Registrations fell to 1.49 million cars last month from 1.62 million a year earlier across the European Union and EFTA countries, the Brussels-based Association of European Carmakers said in a statement. Calendar effects resulted in two fewer sales days in most markets, accentuating the decline.
You know the deal by now: cars are more expensive and sales are down, which is more or less fine for now because the two even out, but come the next recession when people don’t want to buy expensive cars it will be big trouble.
Toyota, an early leader in hybrids, has been slow to adopt to full electrification. That seemed to finally change last month when it spasmed into 2019 by declaring it wants half of sales to be electric by 2025.
In an important step towards that goal, it has reached a deal with Chinese energy company CATL for battery supply. From Reuters:
The Japanese automaker said on Wednesday that the firms had also started talks covering a range of areas including new technology development and the reuse and recycling of batteries.
CATL is also a supplier for Honda and Volvo, while Toyota also had a procurement deal with another Chinese firm, BYD.
We’re proud to bring you another edition of This Week in Alliances, featuring Renault and Jiangling. Here’s Reuters with more:
Renault (RENA.PA) has formed a joint venture partnership with Jiangling Motors Corporation Group (JMCG) to target the Chinese electric vehicles (EV) market, in a deal which will also see Renault take a 50% stake in the new venture.
Renault said it would increase its share capital by around 1 billion Chinese RMB, or roughly 128.5 million euros ($144 million), to acquire its 50% stake in the new venture.
Again, you probably know the deal by now: EVs and AVs require a ton of capital to research and develop, and most car companies do not have the resources on their own, and even those that do don’t especially want to foot the bill themselves. Hence all the partnerships and alliances.
One of the biggest questions facing the auto industry is how the global supply chain for lithium will provide for the demand for batteries to come. Right now, China is in poll position.
But Chile has the world’s largest lithium reserves. The problem is, they aren’t taking advantage of this tremendous asset. From a Reuters deep dive:
Chile’s government has failed to deliver the bountiful, bargain-priced lithium it had promised in a fast-changing market, according to a Reuters review of regulatory filings and internal documents from a state development agency.
Chilean chemical company Molymet, which had planned to build one of the battery parts factories, last week announced it is scrapping that effort; it declined to say why. That follows a similar defection by South Korea’s POSCO. The steelmaker in June said it was pulling out of a joint venture to build a Chilean plant with Samsung’s battery unit, citing worries about lithium supplies. Samsung told Reuters it is now reviewing the project.
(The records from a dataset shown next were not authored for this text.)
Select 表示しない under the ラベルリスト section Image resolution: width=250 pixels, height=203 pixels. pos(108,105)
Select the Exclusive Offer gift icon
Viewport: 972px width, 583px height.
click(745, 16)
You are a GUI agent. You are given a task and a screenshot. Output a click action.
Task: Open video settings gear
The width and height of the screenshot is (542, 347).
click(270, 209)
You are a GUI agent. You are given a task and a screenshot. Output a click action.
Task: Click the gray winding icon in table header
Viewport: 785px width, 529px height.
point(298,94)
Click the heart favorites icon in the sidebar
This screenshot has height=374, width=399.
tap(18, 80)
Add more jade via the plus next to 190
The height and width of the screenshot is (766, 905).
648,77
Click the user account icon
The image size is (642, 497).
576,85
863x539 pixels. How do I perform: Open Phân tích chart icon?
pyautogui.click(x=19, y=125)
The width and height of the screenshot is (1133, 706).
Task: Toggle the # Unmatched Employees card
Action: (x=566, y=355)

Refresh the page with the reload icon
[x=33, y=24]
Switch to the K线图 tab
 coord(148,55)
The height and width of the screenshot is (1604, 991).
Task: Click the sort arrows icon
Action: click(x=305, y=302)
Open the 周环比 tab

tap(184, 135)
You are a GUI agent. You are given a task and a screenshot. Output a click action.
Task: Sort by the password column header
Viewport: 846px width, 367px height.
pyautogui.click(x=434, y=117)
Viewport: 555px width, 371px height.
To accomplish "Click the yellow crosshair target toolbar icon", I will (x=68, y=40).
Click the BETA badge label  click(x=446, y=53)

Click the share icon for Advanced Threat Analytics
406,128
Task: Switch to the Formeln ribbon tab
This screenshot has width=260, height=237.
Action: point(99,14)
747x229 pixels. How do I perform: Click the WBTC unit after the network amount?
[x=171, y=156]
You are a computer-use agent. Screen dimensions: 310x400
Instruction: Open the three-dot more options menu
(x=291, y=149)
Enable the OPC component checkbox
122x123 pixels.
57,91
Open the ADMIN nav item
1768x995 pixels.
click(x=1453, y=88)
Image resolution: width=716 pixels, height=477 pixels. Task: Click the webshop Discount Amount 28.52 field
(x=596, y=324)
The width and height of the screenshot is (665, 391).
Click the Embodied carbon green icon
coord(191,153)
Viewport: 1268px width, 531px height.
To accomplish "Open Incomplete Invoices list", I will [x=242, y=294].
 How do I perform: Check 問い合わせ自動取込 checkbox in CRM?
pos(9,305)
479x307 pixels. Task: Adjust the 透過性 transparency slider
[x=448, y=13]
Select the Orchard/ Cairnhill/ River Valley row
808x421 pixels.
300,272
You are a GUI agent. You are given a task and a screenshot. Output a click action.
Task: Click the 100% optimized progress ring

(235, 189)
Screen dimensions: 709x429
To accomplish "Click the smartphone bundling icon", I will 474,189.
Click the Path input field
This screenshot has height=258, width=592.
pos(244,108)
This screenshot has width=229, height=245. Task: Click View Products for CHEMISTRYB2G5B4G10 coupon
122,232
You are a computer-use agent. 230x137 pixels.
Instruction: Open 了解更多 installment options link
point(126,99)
China’s Sichuan Fulin Transportation Group Co, meanwhile, has yet to get its planned Chilean factory off the ground. Fulin did not respond to requests for comment.
The whole article is worth a read, but here’s the money quote:
“It’s a big reality check,” [Emily Hersh, a managing partner with the Washington, D.C.-based consultancy DCDB group] said. “Chile is a powerhouse in the production of battery chemicals. If they can’t do this, everybody needs to pay attention and figure out why.”
I, for one, am simply assuming everyone will figure this out because there’s too much money on the table.
Have you rushed to “invest” in a Tesla yet?